For sure you know the Story of the Pig and Chicken which is used in SCRUM to explain the difference of direct team members and stakeholders. In this story the pig is committed and the chicken is involved. Committed means you are obligated and/or dedicated to do something. In professional life this means that you agreed to do something.

Accountable means you are responsible for actions. This includes your very own actions and the actions of the team. To be accountable as manger means:

"If the results are good, it was the success of the team. If the results are bad, it has been your fault as technical lead. Not, vice versa !"

Emotional Intelligence

Emotional intelligence has two important aspects (i) the intra-personal intelligence describes the ability to have positive relationships and/or good communication between people. This means that you understand what people fell and need and (ii) inter-personal intelligence describes the introspective and self-reflective capacities.

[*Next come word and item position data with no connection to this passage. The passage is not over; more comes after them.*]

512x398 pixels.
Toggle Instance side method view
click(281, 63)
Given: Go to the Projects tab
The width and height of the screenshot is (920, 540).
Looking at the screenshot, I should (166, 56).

Know your self, your emotions and what your weaknesses and/or strengths are, being able to control your own reactions.

You need a good recognition of your own feelings, emotions and reactions to control your current inner state and bring own automatic reactions to mind and interrupt them if needed. The empathy helps to recognize the feelings and emotions of others, express sympathy in an appropriate way. This is important to reduce of automatic reciprocal effects and bring automatic reactions with others to mind and interrupt. All this helps to create mid- and long-term relations with others.

In this sense emotional intelligence is a kind a glue to bring all the other aspects (vision, trust, accountability and passion) together to the people.

Fortune

Imagine everything started perfect. You have a good vision, the trust of the team, acted with accountability for execution and have had a lot of passion. Your high emotional intelligence helped - you did nothing wrong.

Then something unforeseen happened and "bang!" the team motivation melts like ice-cream in the sun. Maybe it is rumored that there will be a restructuring of the organization, outsourcing of the unit or the top management decided to cancel the project.

To be successful you need luck - sometimes a lot of luck. Be aware that leading humans is not a deterministic activity. Small changes in constraints, team structure or other circumstances may lead to totally different results.